EXERCISE DIRECTIONS: Write out exactly the lines from the one containing "The height and" through the last line of the records below, both included, and leave out any pictures.

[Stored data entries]
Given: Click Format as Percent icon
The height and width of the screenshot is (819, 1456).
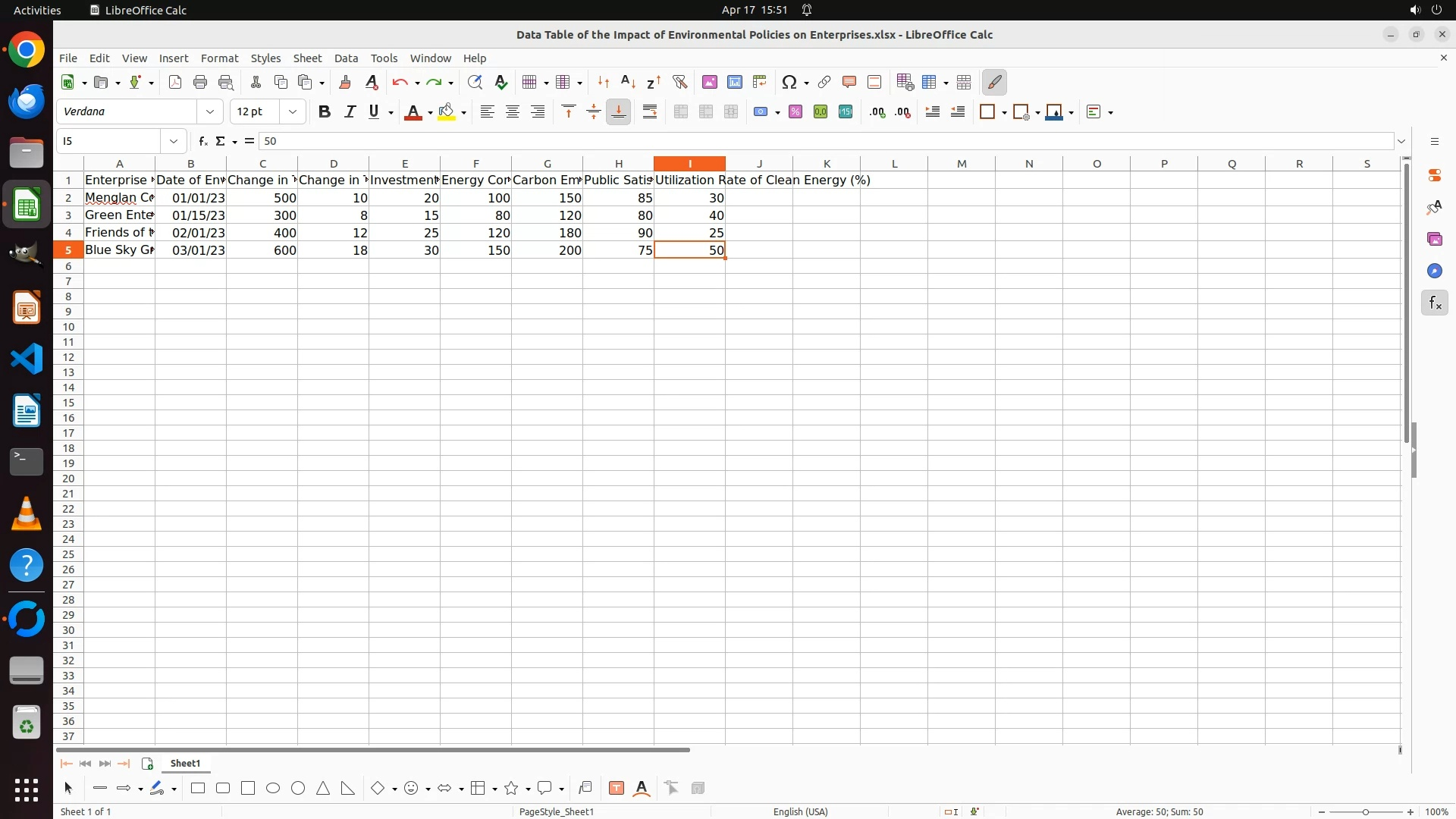Looking at the screenshot, I should click(x=795, y=111).
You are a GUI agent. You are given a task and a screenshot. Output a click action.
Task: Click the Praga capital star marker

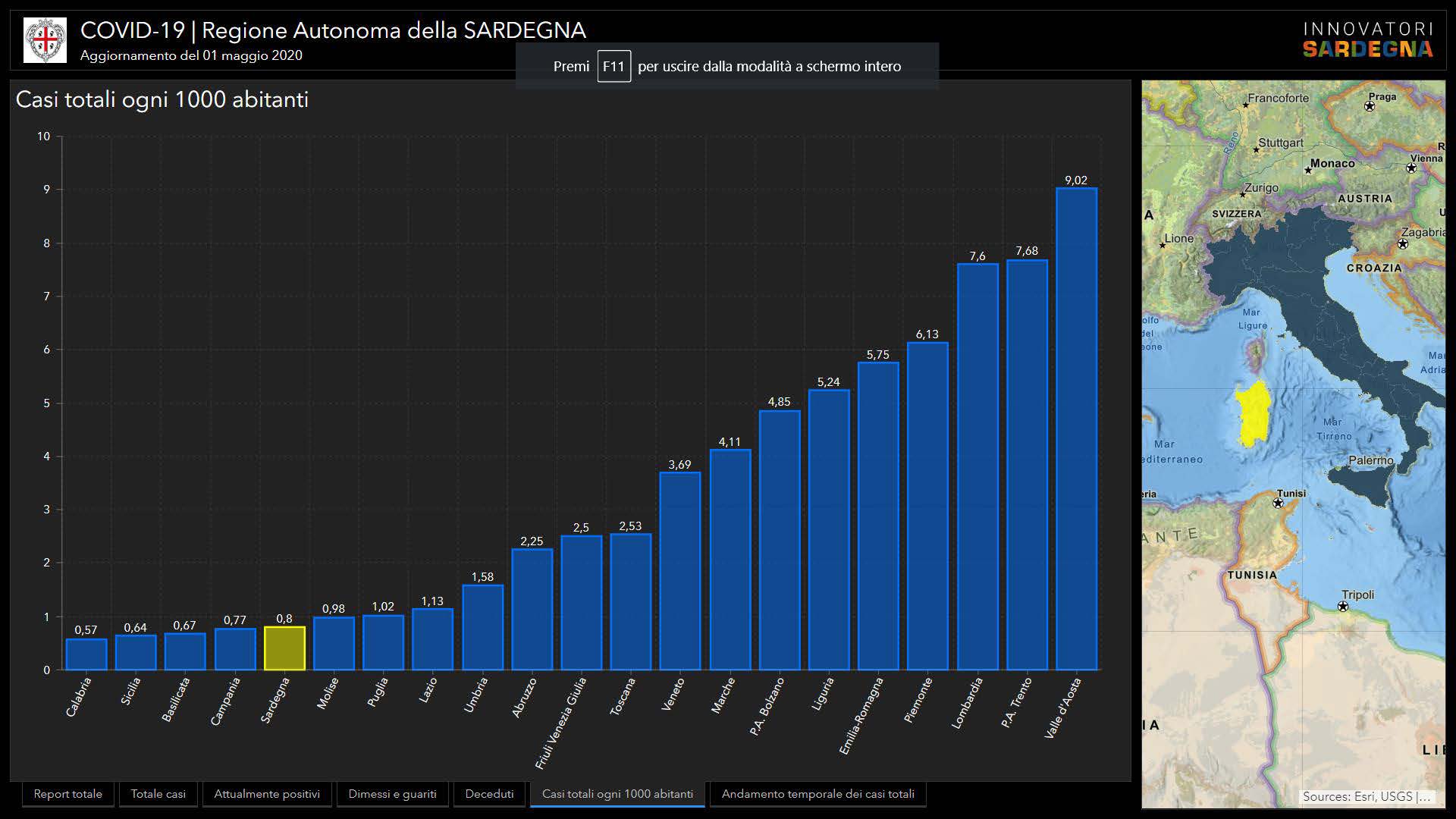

RESPONSE TO THIS EXERCISE:
The height and width of the screenshot is (819, 1456).
Looking at the screenshot, I should click(x=795, y=111).
You are a GUI agent. You are given a task and a screenshot. Output a click action.
Task: Click the Praga capital star marker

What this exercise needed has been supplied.